> YOUR INSTRUCTIONS: Can you switch "computer-use agent" to "screen navigation assistant" throughout the items below and leave everything else unchanged?

· · · ·

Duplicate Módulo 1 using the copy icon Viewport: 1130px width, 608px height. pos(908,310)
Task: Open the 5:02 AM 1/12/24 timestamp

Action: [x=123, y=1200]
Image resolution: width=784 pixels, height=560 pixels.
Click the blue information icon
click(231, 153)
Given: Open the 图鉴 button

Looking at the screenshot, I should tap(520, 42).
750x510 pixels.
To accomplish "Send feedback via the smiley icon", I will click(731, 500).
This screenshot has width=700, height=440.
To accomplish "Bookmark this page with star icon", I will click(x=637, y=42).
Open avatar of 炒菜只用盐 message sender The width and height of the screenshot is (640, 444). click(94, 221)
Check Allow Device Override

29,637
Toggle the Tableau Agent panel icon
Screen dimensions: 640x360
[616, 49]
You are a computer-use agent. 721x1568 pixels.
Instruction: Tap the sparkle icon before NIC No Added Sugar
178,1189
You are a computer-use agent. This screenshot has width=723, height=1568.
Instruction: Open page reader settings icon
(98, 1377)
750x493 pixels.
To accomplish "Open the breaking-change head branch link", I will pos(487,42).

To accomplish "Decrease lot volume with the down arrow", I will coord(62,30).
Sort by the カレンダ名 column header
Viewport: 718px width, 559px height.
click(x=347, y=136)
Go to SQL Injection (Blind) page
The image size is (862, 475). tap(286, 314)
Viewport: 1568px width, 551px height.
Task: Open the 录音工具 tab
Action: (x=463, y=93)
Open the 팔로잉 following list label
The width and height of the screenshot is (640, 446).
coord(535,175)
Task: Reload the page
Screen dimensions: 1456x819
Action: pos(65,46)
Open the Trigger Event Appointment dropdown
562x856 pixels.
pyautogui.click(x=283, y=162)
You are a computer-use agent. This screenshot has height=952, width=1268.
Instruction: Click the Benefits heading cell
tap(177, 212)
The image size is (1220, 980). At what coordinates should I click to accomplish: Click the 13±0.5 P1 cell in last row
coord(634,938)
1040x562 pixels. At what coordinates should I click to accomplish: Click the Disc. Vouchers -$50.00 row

· · · ·

> SOLUTION:
Duplicate Módulo 1 using the copy icon Viewport: 1130px width, 608px height. pos(908,310)
Task: Open the 5:02 AM 1/12/24 timestamp

Action: [x=123, y=1200]
Image resolution: width=784 pixels, height=560 pixels.
Click the blue information icon
click(231, 153)
Given: Open the 图鉴 button

Looking at the screenshot, I should tap(520, 42).
750x510 pixels.
To accomplish "Send feedback via the smiley icon", I will click(731, 500).
This screenshot has width=700, height=440.
To accomplish "Bookmark this page with star icon", I will click(x=637, y=42).
Open avatar of 炒菜只用盐 message sender The width and height of the screenshot is (640, 444). click(94, 221)
Check Allow Device Override

29,637
Toggle the Tableau Agent panel icon
Screen dimensions: 640x360
[616, 49]
You are a screen navigation assistant. 721x1568 pixels.
Instruction: Tap the sparkle icon before NIC No Added Sugar
178,1189
You are a screen navigation assistant. This screenshot has width=723, height=1568.
Instruction: Open page reader settings icon
(98, 1377)
750x493 pixels.
To accomplish "Open the breaking-change head branch link", I will pos(487,42).

To accomplish "Decrease lot volume with the down arrow", I will coord(62,30).
Sort by the カレンダ名 column header
Viewport: 718px width, 559px height.
click(x=347, y=136)
Go to SQL Injection (Blind) page
The image size is (862, 475). tap(286, 314)
Viewport: 1568px width, 551px height.
Task: Open the 录音工具 tab
Action: (x=463, y=93)
Open the 팔로잉 following list label
The width and height of the screenshot is (640, 446).
coord(535,175)
Task: Reload the page
Screen dimensions: 1456x819
Action: pos(65,46)
Open the Trigger Event Appointment dropdown
562x856 pixels.
pyautogui.click(x=283, y=162)
You are a screen navigation assistant. This screenshot has height=952, width=1268.
Instruction: Click the Benefits heading cell
tap(177, 212)
The image size is (1220, 980). At what coordinates should I click to accomplish: Click the 13±0.5 P1 cell in last row
coord(634,938)
1040x562 pixels. At what coordinates should I click to accomplish: Click the Disc. Vouchers -$50.00 row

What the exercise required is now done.